Los lazos que afianzan la prueba de extensión sobre pulsiones temáticas concretas son infinitos, ya que la inquietud por incidir más explayadamente respecto a una historia contada en un formato más acotado o simplificado, es motivo suficiente para ofrecer una perspectiva más amplia y estructuralmente enjundiosa. La necesidad por traspasar un trabajo previo, definido por la categórica elección de cortometraje, a un proyecto de mayor duración, trae consigo dos percepciones distintas que pueden darse en cada uno de los casos.

Un ejemplo azaroso. En “El sueño de Ana”, Jose Luis Torres Leiva filmaba el rostro de Amparo Noguera, en un esculpido deseo confesional producido por la ausencia, en la que la narración se centra en la lírica imaginativa de un personaje hablando sobre el recuerdo, desde el dolor que le produce la pérdida de su pareja. La fuerza del cortometraje traspasó la inevitable frontera de construir ese recuerdo desde un pasado no tan lejano en “Vendrá la muerte y tendrá tus ojos”, un excepcional réquiem transcrito en el que el rostro recuperaba esa predominancia como pieza elemental del encuadre. Mismo concepto, mayor y más brillante amplitud.

Madre.

La otra percepción respecto a la decisión de establecer un recorrido más extenso, se da en “Madre”, de Rodrigo Sorogoyen. Del dispositivo verazmente efectista y taquicárdico construido en el cortometraje, al dilatado entronque con especial hincapié en la obviedad reiterativa. La inicial y adrenalínica toma de contacto con el cortometraje, es una prueba de cómo elaborar desde una partida minimalista un ejercicio de thriller absolutamente descriptivo, de cómo poseer una capacidad maestra para establecer tantos puntos temáticos en un reducido ámbito ficcional. En el largometraje, que sitúa la acción del corto en una metodología de continuación lineal, Sorogoyen permuta la tensión en tedio, la incisión terrorífica de la pérdida en una ambigüedad pretenciosamente honda sobre la maternidad y el recuerdo.

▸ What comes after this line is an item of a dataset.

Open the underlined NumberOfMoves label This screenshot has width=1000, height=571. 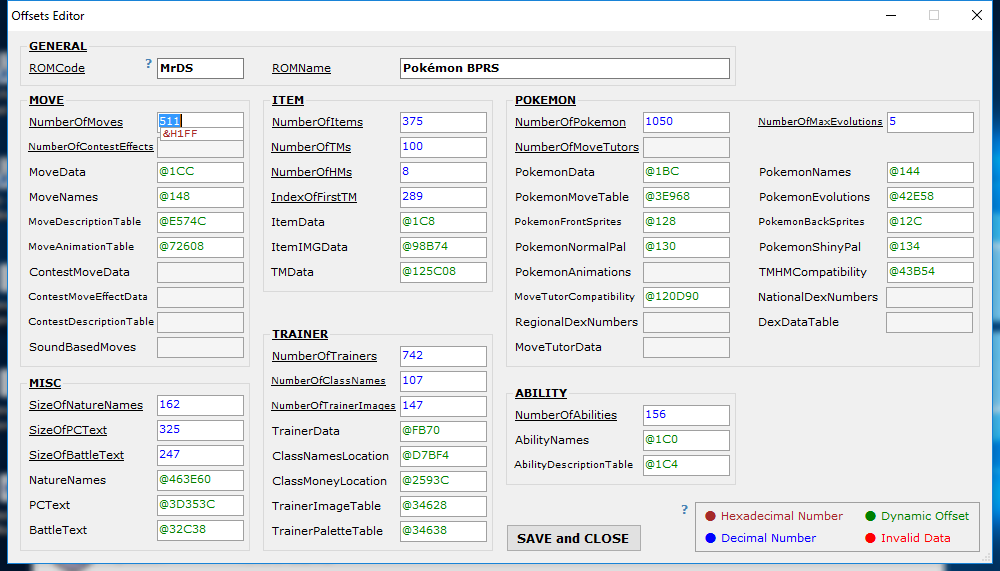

El principal aliciente sobre el que se vuelca la película es la presencia impasible de su personaje central, interpretado de forma quebrada y estéril por Marta Nieto, quien gesticula una vertiente destinada al desconcierto, a la duda irresoluble del pensamiento delirante, incapaz de afrontar la realidad debido a la pérdida de su hijo. La visión por parte de Sorogoyen no está exenta de su característica pomposidad visual, la pulcritud en el movimiento de la cámara, incluso con innecesarios puentes pirotécnicos más propios de “El Reino” que de esta película. El apoyo estético y el peso interpretativo no son capaces de salvar una película que, pese a la intencionalidad dramática y descriptiva del duelo, debería haberse cerrado en el final del cortometraje, el cual paradójicamente dejaba la puerta abierta a misteriosas teorías aquí irresolubles.